Hirsch and spouse Jimmy Roser operate Baja Boat Works on Orcas Island, which installs and maintains mooring buoys. She wants to make boaters aware of the situation and get their comments in by tomorrow’s deadline, and makes a strong case that concrete anchors should continue to be allowed, both because they’re less expensive to install and because they provide marine habitat.
Hirsch says, “The reason the DNR gives for not allowing concerete anchors any more is because they do not want any profile on the seafloor. That is their management plan! A concrete anchor looks like a rock and then se life grow on it. What is wrong with that?”
She adds, “This is wrong on all sorts of levels and the DNR is going beyond the scope of their authority. The photos attached were taken last Oct on the west side of Orcas Island in Presidents Channel. The photos show a concrete disc mooring in eel grass supplying habitat for kelp and a Northern Kelp Crab.

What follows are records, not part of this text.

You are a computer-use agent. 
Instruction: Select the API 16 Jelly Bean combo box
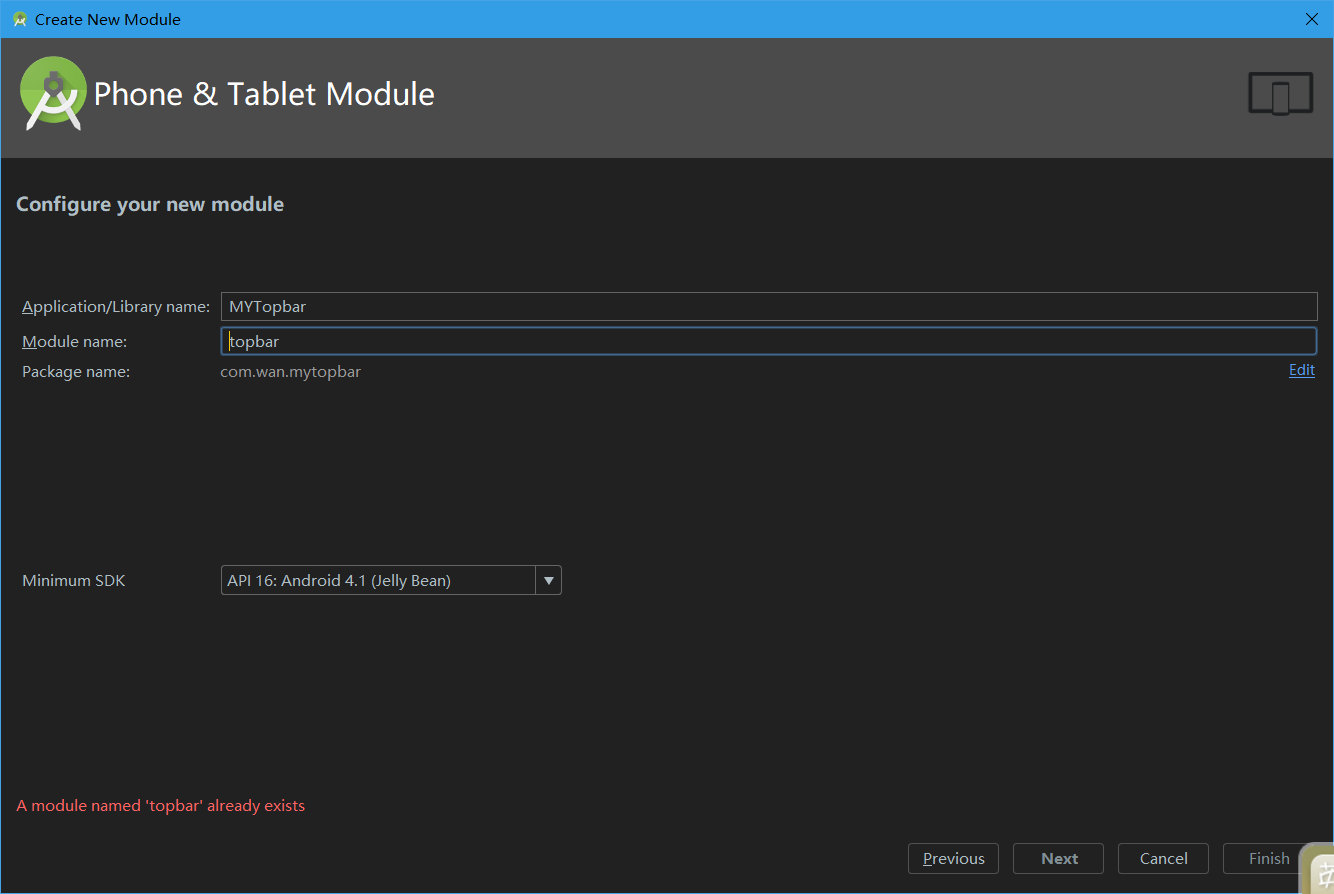[378, 580]
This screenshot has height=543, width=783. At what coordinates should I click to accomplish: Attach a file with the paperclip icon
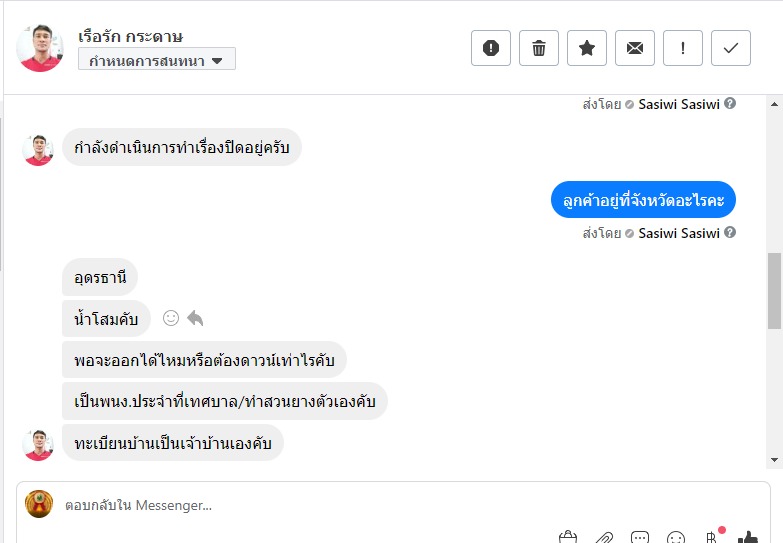[x=604, y=537]
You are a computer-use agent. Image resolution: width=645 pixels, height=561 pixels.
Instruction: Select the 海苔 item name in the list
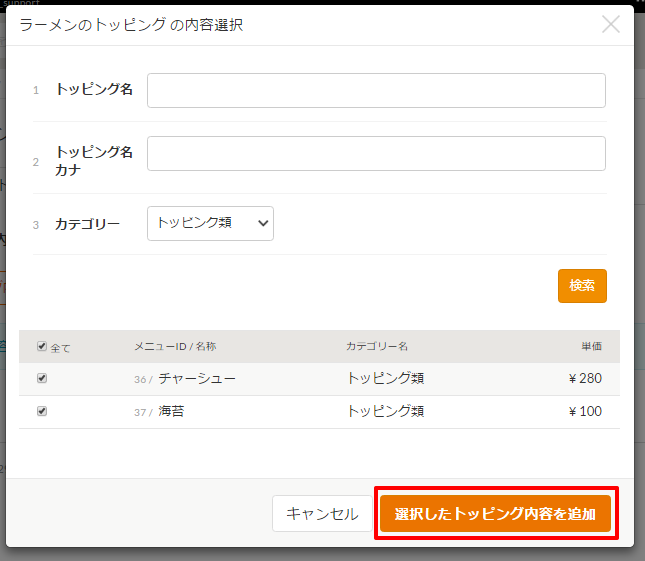click(171, 411)
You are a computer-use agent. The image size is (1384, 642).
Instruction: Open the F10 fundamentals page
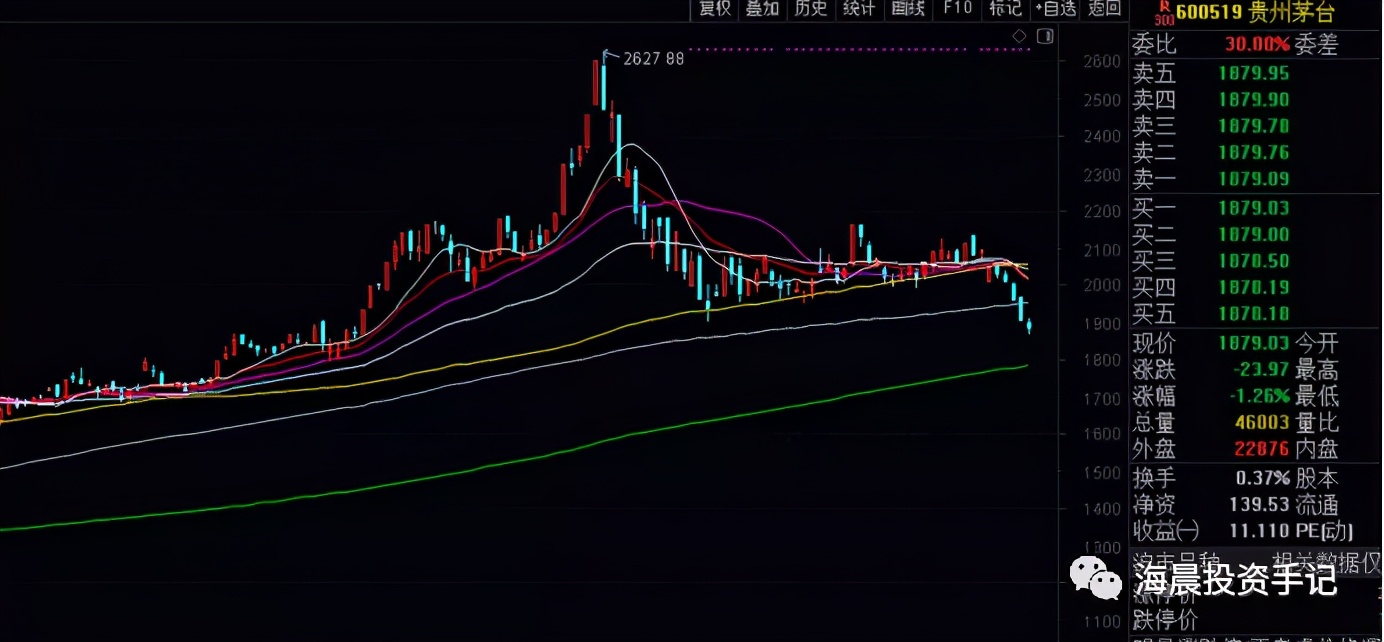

The DNR plans to have these replaced with embedded anchors in the next 10 years! The owners of the moorings can not afford that. An embedded anchor has exposed, galvanized metal (swivel and rod) on the seafloor. The pdf attached shows an embedded marine anchor choice for the Salish Sea (MR-SR) Page 2’s chart discusses the holding limitations of the kind of sea floor we have in the Salish Sea (deep mud).
The DNR only will allow a small profile on the seafloor (rod and swivel) of an embedded anchor opposed to a concrete disc that settles into the mud and supplies habitat and superior holding. In conclusion, the DNR proposal would mean the consumer must get an embedded anchor that will eventually be worthless, costs at least twice as much (concrete disc is $2000 vs embedded $4800, plus) and does not even supply habitat.”
Comments can be emailed to wfwocomments@fws.gov and must have the subject “WDNR Aquatic Lands HCP DEIS.” Here is the web page to weigh in on the mooring buoy issue, and here is a link to a good explanation to the HCP’s intent.
For the nwyachting.com readers out there who are considering installing or replacing buoys, it’s probably worth studying and weighing in on this matter. This issue is part of a much larger one, that of the HCP itself, something that deals with a complex environmental and political history. There are many elements of that will be bubbling up in the coming months, and we’ll be tapping in to our resources at the DNR and elsewhere to keep tabs on them.